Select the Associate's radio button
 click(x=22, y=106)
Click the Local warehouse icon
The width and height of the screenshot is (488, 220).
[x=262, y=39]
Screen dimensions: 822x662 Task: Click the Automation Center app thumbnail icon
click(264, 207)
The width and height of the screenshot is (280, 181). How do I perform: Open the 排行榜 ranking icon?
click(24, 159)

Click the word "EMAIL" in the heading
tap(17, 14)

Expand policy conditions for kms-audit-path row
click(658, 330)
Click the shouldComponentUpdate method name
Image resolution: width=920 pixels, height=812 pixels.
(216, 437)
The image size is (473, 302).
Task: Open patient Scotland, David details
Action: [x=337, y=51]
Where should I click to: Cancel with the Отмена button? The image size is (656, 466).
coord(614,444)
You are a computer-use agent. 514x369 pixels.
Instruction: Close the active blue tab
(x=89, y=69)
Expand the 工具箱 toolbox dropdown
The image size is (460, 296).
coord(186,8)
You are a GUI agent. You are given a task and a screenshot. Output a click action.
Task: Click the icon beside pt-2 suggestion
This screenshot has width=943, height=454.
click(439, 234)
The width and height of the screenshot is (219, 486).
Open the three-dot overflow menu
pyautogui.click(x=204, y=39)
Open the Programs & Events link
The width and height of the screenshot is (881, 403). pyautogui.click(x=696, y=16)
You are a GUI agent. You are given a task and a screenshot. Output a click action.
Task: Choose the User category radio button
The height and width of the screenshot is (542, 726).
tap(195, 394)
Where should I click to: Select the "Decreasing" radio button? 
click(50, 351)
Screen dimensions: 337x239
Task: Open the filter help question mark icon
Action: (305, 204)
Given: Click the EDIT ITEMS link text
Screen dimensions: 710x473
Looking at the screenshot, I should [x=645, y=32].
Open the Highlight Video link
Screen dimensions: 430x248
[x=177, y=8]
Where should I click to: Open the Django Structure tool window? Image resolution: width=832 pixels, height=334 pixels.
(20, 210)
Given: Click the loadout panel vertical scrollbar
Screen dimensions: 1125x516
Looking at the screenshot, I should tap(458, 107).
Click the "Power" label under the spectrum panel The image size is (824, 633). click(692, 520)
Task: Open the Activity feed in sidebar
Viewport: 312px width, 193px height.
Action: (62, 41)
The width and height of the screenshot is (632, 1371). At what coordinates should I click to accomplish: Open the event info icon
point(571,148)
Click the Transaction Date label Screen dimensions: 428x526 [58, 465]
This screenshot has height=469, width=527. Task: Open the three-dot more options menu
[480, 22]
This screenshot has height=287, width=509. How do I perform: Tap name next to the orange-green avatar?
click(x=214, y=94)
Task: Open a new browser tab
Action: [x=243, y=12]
————
== Your objective ==
An exact copy of all the records is the only acceptable answer.

== Problem solution ==
Select the Associate's radio button
 click(x=22, y=106)
Click the Local warehouse icon
The width and height of the screenshot is (488, 220).
[x=262, y=39]
Screen dimensions: 822x662 Task: Click the Automation Center app thumbnail icon
click(264, 207)
The width and height of the screenshot is (280, 181). How do I perform: Open the 排行榜 ranking icon?
click(24, 159)

Click the word "EMAIL" in the heading
tap(17, 14)

Expand policy conditions for kms-audit-path row
click(658, 330)
Click the shouldComponentUpdate method name
Image resolution: width=920 pixels, height=812 pixels.
(216, 437)
The image size is (473, 302).
Task: Open patient Scotland, David details
Action: [x=337, y=51]
Where should I click to: Cancel with the Отмена button? The image size is (656, 466).
coord(614,444)
You are a computer-use agent. 514x369 pixels.
Instruction: Close the active blue tab
(x=89, y=69)
Expand the 工具箱 toolbox dropdown
The image size is (460, 296).
coord(186,8)
You are a GUI agent. You are given a task and a screenshot. Output a click action.
Task: Click the icon beside pt-2 suggestion
This screenshot has width=943, height=454.
click(439, 234)
The width and height of the screenshot is (219, 486).
Open the three-dot overflow menu
pyautogui.click(x=204, y=39)
Open the Programs & Events link
The width and height of the screenshot is (881, 403). pyautogui.click(x=696, y=16)
You are a GUI agent. You are given a task and a screenshot. Output a click action.
Task: Choose the User category radio button
The height and width of the screenshot is (542, 726).
tap(195, 394)
Where should I click to: Select the "Decreasing" radio button? 
click(50, 351)
Screen dimensions: 337x239
Task: Open the filter help question mark icon
Action: (305, 204)
Given: Click the EDIT ITEMS link text
Screen dimensions: 710x473
Looking at the screenshot, I should [x=645, y=32].
Open the Highlight Video link
Screen dimensions: 430x248
[x=177, y=8]
Where should I click to: Open the Django Structure tool window? Image resolution: width=832 pixels, height=334 pixels.
(20, 210)
Given: Click the loadout panel vertical scrollbar
Screen dimensions: 1125x516
Looking at the screenshot, I should tap(458, 107).
Click the "Power" label under the spectrum panel The image size is (824, 633). click(692, 520)
Task: Open the Activity feed in sidebar
Viewport: 312px width, 193px height.
Action: (62, 41)
The width and height of the screenshot is (632, 1371). At what coordinates should I click to accomplish: Open the event info icon
point(571,148)
Click the Transaction Date label Screen dimensions: 428x526 [58, 465]
This screenshot has height=469, width=527. Task: Open the three-dot more options menu
[480, 22]
This screenshot has height=287, width=509. How do I perform: Tap name next to the orange-green avatar?
click(x=214, y=94)
Task: Open a new browser tab
Action: [x=243, y=12]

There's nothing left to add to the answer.